Put every one of the lines below into a JSON list of strings, with one string per line and any blank lines left out.
═════ THE RECORDS ═════
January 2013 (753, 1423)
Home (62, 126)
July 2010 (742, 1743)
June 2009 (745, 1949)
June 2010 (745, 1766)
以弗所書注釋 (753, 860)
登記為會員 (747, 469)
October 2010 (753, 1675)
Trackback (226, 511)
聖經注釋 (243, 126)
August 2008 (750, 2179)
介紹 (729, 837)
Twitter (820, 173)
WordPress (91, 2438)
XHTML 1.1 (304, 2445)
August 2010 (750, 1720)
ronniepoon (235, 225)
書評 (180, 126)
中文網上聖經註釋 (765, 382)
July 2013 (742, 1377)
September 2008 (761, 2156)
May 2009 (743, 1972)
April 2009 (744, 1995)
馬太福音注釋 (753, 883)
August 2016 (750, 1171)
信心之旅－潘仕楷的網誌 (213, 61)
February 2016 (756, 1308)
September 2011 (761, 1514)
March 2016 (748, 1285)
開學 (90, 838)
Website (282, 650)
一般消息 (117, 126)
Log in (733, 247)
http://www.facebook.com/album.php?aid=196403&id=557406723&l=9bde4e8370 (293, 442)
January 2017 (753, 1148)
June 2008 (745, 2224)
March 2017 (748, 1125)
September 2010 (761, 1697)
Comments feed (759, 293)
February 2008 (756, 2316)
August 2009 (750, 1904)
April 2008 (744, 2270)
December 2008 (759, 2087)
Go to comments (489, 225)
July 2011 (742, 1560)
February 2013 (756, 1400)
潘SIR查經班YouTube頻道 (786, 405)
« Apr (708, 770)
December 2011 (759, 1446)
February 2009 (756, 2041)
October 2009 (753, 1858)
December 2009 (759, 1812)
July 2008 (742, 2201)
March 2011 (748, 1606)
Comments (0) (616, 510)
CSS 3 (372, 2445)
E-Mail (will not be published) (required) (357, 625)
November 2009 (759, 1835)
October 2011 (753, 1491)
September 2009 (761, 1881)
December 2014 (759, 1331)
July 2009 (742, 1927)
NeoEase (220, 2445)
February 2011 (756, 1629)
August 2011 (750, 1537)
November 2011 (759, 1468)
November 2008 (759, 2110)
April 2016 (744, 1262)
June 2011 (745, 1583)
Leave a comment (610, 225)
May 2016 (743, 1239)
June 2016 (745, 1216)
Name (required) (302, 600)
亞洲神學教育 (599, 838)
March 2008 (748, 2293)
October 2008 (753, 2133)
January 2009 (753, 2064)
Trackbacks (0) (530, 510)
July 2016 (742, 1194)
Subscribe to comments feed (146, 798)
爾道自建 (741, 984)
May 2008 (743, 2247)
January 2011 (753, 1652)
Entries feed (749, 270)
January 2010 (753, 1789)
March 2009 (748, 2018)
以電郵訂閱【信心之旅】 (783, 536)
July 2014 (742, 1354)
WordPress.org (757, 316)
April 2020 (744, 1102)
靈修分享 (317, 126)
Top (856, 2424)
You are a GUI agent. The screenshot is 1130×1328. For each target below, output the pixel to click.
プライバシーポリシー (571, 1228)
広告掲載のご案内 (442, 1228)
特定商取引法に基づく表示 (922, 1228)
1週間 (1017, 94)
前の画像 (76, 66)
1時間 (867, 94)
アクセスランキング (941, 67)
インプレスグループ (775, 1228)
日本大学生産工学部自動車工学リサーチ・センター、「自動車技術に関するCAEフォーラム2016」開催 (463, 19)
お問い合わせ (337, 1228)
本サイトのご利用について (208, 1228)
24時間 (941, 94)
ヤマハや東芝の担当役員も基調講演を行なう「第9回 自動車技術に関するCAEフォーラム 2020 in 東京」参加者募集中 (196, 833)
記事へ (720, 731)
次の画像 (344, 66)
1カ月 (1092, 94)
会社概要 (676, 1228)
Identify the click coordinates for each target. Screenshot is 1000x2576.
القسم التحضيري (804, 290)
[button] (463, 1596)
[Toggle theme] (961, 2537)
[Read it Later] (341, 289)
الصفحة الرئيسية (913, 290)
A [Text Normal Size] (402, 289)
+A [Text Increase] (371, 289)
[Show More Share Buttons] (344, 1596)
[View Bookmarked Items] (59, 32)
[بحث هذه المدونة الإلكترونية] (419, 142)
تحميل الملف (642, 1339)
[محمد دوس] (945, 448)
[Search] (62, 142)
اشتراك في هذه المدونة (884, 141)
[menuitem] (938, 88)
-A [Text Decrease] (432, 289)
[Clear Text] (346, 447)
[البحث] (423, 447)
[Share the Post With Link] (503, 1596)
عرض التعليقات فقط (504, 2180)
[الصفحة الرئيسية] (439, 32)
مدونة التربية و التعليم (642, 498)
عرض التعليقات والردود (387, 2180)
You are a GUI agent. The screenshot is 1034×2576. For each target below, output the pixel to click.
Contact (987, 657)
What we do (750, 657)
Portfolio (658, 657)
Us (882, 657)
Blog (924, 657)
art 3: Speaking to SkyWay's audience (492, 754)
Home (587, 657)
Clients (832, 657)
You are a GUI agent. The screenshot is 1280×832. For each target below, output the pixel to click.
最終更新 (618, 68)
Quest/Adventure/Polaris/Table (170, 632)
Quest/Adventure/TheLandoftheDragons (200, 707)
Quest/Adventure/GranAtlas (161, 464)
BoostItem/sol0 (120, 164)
═════
#### REPLY
[
  "January 2013 (753, 1423)",
  "Home (62, 126)",
  "July 2010 (742, 1743)",
  "June 2009 (745, 1949)",
  "June 2010 (745, 1766)",
  "以弗所書注釋 (753, 860)",
  "登記為會員 (747, 469)",
  "October 2010 (753, 1675)",
  "Trackback (226, 511)",
  "聖經注釋 (243, 126)",
  "August 2008 (750, 2179)",
  "介紹 (729, 837)",
  "Twitter (820, 173)",
  "WordPress (91, 2438)",
  "XHTML 1.1 (304, 2445)",
  "August 2010 (750, 1720)",
  "ronniepoon (235, 225)",
  "書評 (180, 126)",
  "中文網上聖經註釋 (765, 382)",
  "July 2013 (742, 1377)",
  "September 2008 (761, 2156)",
  "May 2009 (743, 1972)",
  "April 2009 (744, 1995)",
  "馬太福音注釋 (753, 883)",
  "August 2016 (750, 1171)",
  "信心之旅－潘仕楷的網誌 (213, 61)",
  "February 2016 (756, 1308)",
  "September 2011 (761, 1514)",
  "March 2016 (748, 1285)",
  "開學 (90, 838)",
  "Website (282, 650)",
  "一般消息 (117, 126)",
  "Log in (733, 247)",
  "http://www.facebook.com/album.php?aid=196403&id=557406723&l=9bde4e8370 (293, 442)",
  "January 2017 (753, 1148)",
  "June 2008 (745, 2224)",
  "March 2017 (748, 1125)",
  "September 2010 (761, 1697)",
  "Comments feed (759, 293)",
  "February 2008 (756, 2316)",
  "August 2009 (750, 1904)",
  "April 2008 (744, 2270)",
  "December 2008 (759, 2087)",
  "Go to comments (489, 225)",
  "July 2011 (742, 1560)",
  "February 2013 (756, 1400)",
  "潘SIR查經班YouTube頻道 (786, 405)",
  "« Apr (708, 770)",
  "December 2011 (759, 1446)",
  "February 2009 (756, 2041)",
  "October 2009 (753, 1858)",
  "December 2009 (759, 1812)",
  "July 2008 (742, 2201)",
  "March 2011 (748, 1606)",
  "Comments (0) (616, 510)",
  "CSS 3 (372, 2445)",
  "E-Mail (will not be published) (required) (357, 625)",
  "November 2009 (759, 1835)",
  "October 2011 (753, 1491)",
  "September 2009 (761, 1881)",
  "December 2014 (759, 1331)",
  "July 2009 (742, 1927)",
  "NeoEase (220, 2445)",
  "February 2011 (756, 1629)",
  "August 2011 (750, 1537)",
  "November 2011 (759, 1468)",
  "November 2008 (759, 2110)",
  "April 2016 (744, 1262)",
  "June 2011 (745, 1583)",
  "Leave a comment (610, 225)",
  "May 2016 (743, 1239)",
  "June 2016 (745, 1216)",
  "Name (required) (302, 600)",
  "亞洲神學教育 (599, 838)",
  "March 2008 (748, 2293)",
  "October 2008 (753, 2133)",
  "January 2009 (753, 2064)",
  "Trackbacks (0) (530, 510)",
  "July 2016 (742, 1194)",
  "Subscribe to comments feed (146, 798)",
  "爾道自建 (741, 984)",
  "May 2008 (743, 2247)",
  "January 2011 (753, 1652)",
  "Entries feed (749, 270)",
  "January 2010 (753, 1789)",
  "March 2009 (748, 2018)",
  "以電郵訂閱【信心之旅】 (783, 536)",
  "July 2014 (742, 1354)",
  "WordPress.org (757, 316)",
  "April 2020 (744, 1102)",
  "靈修分享 (317, 126)",
  "Top (856, 2424)",
  "You are a GUI agent. The screenshot is 1130×1328. For each target below, output the pixel to click.",
  "プライバシーポリシー (571, 1228)",
  "広告掲載のご案内 (442, 1228)",
  "特定商取引法に基づく表示 (922, 1228)",
  "1週間 (1017, 94)",
  "前の画像 (76, 66)",
  "1時間 (867, 94)",
  "アクセスランキング (941, 67)",
  "インプレスグループ (775, 1228)",
  "日本大学生産工学部自動車工学リサーチ・センター、「自動車技術に関するCAEフォーラム2016」開催 (463, 19)",
  "お問い合わせ (337, 1228)",
  "本サイトのご利用について (208, 1228)",
  "24時間 (941, 94)",
  "ヤマハや東芝の担当役員も基調講演を行なう「第9回 自動車技術に関するCAEフォーラム 2020 in 東京」参加者募集中 (196, 833)",
  "記事へ (720, 731)",
  "次の画像 (344, 66)",
  "1カ月 (1092, 94)",
  "会社概要 (676, 1228)",
  "Identify the click coordinates for each target. Screenshot is 1000x2576.",
  "القسم التحضيري (804, 290)",
  "[button] (463, 1596)",
  "[Toggle theme] (961, 2537)",
  "[Read it Later] (341, 289)",
  "الصفحة الرئيسية (913, 290)",
  "A [Text Normal Size] (402, 289)",
  "+A [Text Increase] (371, 289)",
  "[Show More Share Buttons] (344, 1596)",
  "[View Bookmarked Items] (59, 32)",
  "[بحث هذه المدونة الإلكترونية] (419, 142)",
  "تحميل الملف (642, 1339)",
  "[محمد دوس] (945, 448)",
  "[Search] (62, 142)",
  "اشتراك في هذه المدونة (884, 141)",
  "[menuitem] (938, 88)",
  "-A [Text Decrease] (432, 289)",
  "[Clear Text] (346, 447)",
  "[البحث] (423, 447)",
  "[Share the Post With Link] (503, 1596)",
  "عرض التعليقات فقط (504, 2180)",
  "[الصفحة الرئيسية] (439, 32)",
  "مدونة التربية و التعليم (642, 498)",
  "عرض التعليقات والردود (387, 2180)",
  "You are a GUI agent. The screenshot is 1034×2576. For each target below, output the pixel to click.",
  "Contact (987, 657)",
  "What we do (750, 657)",
  "Portfolio (658, 657)",
  "Us (882, 657)",
  "Blog (924, 657)",
  "art 3: Speaking to SkyWay's audience (492, 754)",
  "Home (587, 657)",
  "Clients (832, 657)",
  "You are a GUI agent. The screenshot is 1280×832. For each target below, output the pixel to click.",
  "最終更新 (618, 68)",
  "Quest/Adventure/Polaris/Table (170, 632)",
  "Quest/Adventure/TheLandoftheDragons (200, 707)",
  "Quest/Adventure/GranAtlas (161, 464)",
  "BoostItem/sol0 (120, 164)"
]